══ The records

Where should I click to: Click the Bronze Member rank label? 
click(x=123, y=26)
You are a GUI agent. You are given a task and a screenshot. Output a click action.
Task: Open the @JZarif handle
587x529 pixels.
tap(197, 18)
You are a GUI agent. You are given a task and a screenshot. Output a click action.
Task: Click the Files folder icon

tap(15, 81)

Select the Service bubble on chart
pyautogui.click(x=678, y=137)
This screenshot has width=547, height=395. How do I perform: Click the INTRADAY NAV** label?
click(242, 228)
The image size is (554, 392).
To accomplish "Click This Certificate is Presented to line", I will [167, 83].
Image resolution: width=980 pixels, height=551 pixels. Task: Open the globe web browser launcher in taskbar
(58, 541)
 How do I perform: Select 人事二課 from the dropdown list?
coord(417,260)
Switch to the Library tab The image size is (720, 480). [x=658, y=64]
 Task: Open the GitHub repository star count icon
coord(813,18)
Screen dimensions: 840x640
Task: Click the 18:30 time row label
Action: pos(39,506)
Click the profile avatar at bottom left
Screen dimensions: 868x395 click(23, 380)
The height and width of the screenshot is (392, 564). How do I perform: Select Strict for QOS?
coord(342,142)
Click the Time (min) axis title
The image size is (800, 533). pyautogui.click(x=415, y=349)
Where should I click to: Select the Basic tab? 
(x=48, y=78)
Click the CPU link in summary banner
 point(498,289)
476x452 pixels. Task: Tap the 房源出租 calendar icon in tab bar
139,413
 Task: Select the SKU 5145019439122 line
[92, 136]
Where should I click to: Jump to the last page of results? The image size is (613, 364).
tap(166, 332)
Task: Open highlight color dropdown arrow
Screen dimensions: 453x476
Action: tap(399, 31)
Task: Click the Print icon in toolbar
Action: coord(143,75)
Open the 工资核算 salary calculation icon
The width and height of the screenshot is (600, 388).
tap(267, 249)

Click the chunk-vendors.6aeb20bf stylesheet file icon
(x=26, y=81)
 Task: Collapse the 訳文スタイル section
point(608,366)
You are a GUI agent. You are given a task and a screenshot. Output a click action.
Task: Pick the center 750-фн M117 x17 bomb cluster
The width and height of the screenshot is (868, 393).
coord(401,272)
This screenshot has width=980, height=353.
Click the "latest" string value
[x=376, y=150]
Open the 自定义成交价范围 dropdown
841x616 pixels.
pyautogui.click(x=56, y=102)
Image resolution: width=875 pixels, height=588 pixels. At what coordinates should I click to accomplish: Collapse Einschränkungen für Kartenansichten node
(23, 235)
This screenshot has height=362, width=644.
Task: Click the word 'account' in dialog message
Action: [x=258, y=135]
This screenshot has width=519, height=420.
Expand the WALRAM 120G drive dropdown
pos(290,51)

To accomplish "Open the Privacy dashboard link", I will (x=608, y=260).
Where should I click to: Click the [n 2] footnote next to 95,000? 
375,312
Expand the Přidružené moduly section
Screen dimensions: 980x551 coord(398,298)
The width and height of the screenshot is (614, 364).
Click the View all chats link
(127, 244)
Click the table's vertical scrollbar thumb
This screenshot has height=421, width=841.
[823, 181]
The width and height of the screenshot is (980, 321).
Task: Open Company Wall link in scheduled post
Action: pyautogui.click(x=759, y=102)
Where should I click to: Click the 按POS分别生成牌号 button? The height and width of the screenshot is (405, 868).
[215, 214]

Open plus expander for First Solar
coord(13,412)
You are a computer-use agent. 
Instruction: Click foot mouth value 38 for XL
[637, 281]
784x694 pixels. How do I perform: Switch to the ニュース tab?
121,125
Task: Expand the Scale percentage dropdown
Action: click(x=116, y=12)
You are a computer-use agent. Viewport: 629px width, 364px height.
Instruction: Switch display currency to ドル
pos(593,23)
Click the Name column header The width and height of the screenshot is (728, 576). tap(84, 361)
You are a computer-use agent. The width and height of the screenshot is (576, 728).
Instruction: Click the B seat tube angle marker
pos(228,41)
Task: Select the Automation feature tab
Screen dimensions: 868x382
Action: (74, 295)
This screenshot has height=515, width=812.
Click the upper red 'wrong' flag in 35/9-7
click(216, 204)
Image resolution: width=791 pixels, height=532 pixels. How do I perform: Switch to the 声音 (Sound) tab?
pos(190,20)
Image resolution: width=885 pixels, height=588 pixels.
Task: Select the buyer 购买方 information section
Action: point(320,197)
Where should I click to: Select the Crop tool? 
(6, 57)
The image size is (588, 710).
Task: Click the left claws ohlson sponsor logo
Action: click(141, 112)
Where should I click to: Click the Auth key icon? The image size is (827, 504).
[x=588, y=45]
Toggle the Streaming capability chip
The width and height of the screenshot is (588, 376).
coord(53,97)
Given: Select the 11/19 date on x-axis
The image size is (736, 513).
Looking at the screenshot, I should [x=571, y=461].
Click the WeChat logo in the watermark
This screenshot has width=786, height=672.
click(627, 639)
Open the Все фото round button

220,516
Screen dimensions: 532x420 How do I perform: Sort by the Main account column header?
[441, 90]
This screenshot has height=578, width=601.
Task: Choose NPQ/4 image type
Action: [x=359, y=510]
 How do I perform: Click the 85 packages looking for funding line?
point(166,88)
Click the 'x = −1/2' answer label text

════

The entire listing has to be written out again exactly.

Exercise answer:
Where should I click to: Click the Bronze Member rank label? 
click(x=123, y=26)
You are a GUI agent. You are given a task and a screenshot. Output a click action.
Task: Open the @JZarif handle
587x529 pixels.
tap(197, 18)
You are a GUI agent. You are given a task and a screenshot. Output a click action.
Task: Click the Files folder icon

tap(15, 81)

Select the Service bubble on chart
pyautogui.click(x=678, y=137)
This screenshot has width=547, height=395. How do I perform: Click the INTRADAY NAV** label?
click(242, 228)
The image size is (554, 392).
To accomplish "Click This Certificate is Presented to line", I will [167, 83].
Image resolution: width=980 pixels, height=551 pixels. Task: Open the globe web browser launcher in taskbar
(58, 541)
 How do I perform: Select 人事二課 from the dropdown list?
coord(417,260)
Switch to the Library tab The image size is (720, 480). [x=658, y=64]
 Task: Open the GitHub repository star count icon
coord(813,18)
Screen dimensions: 840x640
Task: Click the 18:30 time row label
Action: pos(39,506)
Click the profile avatar at bottom left
Screen dimensions: 868x395 click(23, 380)
The height and width of the screenshot is (392, 564). How do I perform: Select Strict for QOS?
coord(342,142)
Click the Time (min) axis title
The image size is (800, 533). pyautogui.click(x=415, y=349)
Where should I click to: Select the Basic tab? 
(x=48, y=78)
Click the CPU link in summary banner
 point(498,289)
476x452 pixels. Task: Tap the 房源出租 calendar icon in tab bar
139,413
 Task: Select the SKU 5145019439122 line
[92, 136]
Where should I click to: Jump to the last page of results? The image size is (613, 364).
tap(166, 332)
Task: Open highlight color dropdown arrow
Screen dimensions: 453x476
Action: tap(399, 31)
Task: Click the Print icon in toolbar
Action: coord(143,75)
Open the 工资核算 salary calculation icon
The width and height of the screenshot is (600, 388).
tap(267, 249)

Click the chunk-vendors.6aeb20bf stylesheet file icon
(x=26, y=81)
 Task: Collapse the 訳文スタイル section
point(608,366)
You are a GUI agent. You are given a task and a screenshot. Output a click action.
Task: Pick the center 750-фн M117 x17 bomb cluster
The width and height of the screenshot is (868, 393).
coord(401,272)
This screenshot has width=980, height=353.
Click the "latest" string value
[x=376, y=150]
Open the 自定义成交价范围 dropdown
841x616 pixels.
pyautogui.click(x=56, y=102)
Image resolution: width=875 pixels, height=588 pixels. At what coordinates should I click to accomplish: Collapse Einschränkungen für Kartenansichten node
(23, 235)
This screenshot has height=362, width=644.
Task: Click the word 'account' in dialog message
Action: [x=258, y=135]
This screenshot has width=519, height=420.
Expand the WALRAM 120G drive dropdown
pos(290,51)

To accomplish "Open the Privacy dashboard link", I will (x=608, y=260).
Where should I click to: Click the [n 2] footnote next to 95,000? 
375,312
Expand the Přidružené moduly section
Screen dimensions: 980x551 coord(398,298)
The width and height of the screenshot is (614, 364).
Click the View all chats link
(127, 244)
Click the table's vertical scrollbar thumb
This screenshot has height=421, width=841.
[823, 181]
The width and height of the screenshot is (980, 321).
Task: Open Company Wall link in scheduled post
Action: pyautogui.click(x=759, y=102)
Where should I click to: Click the 按POS分别生成牌号 button? The height and width of the screenshot is (405, 868).
[215, 214]

Open plus expander for First Solar
coord(13,412)
You are a computer-use agent. 
Instruction: Click foot mouth value 38 for XL
[637, 281]
784x694 pixels. How do I perform: Switch to the ニュース tab?
121,125
Task: Expand the Scale percentage dropdown
Action: click(x=116, y=12)
You are a computer-use agent. Viewport: 629px width, 364px height.
Instruction: Switch display currency to ドル
pos(593,23)
Click the Name column header The width and height of the screenshot is (728, 576). tap(84, 361)
You are a computer-use agent. The width and height of the screenshot is (576, 728).
Instruction: Click the B seat tube angle marker
pos(228,41)
Task: Select the Automation feature tab
Screen dimensions: 868x382
Action: (74, 295)
This screenshot has height=515, width=812.
Click the upper red 'wrong' flag in 35/9-7
click(216, 204)
Image resolution: width=791 pixels, height=532 pixels. How do I perform: Switch to the 声音 (Sound) tab?
pos(190,20)
Image resolution: width=885 pixels, height=588 pixels.
Task: Select the buyer 购买方 information section
Action: point(320,197)
Where should I click to: Select the Crop tool? 
(6, 57)
The image size is (588, 710).
Task: Click the left claws ohlson sponsor logo
Action: click(141, 112)
Where should I click to: Click the Auth key icon? The image size is (827, 504).
[x=588, y=45]
Toggle the Streaming capability chip
The width and height of the screenshot is (588, 376).
coord(53,97)
Given: Select the 11/19 date on x-axis
The image size is (736, 513).
Looking at the screenshot, I should [x=571, y=461].
Click the WeChat logo in the watermark
This screenshot has width=786, height=672.
click(627, 639)
Open the Все фото round button

220,516
Screen dimensions: 532x420 How do I perform: Sort by the Main account column header?
[441, 90]
This screenshot has height=578, width=601.
Task: Choose NPQ/4 image type
Action: [x=359, y=510]
 How do I perform: Click the 85 packages looking for funding line?
point(166,88)
Click the 'x = −1/2' answer label text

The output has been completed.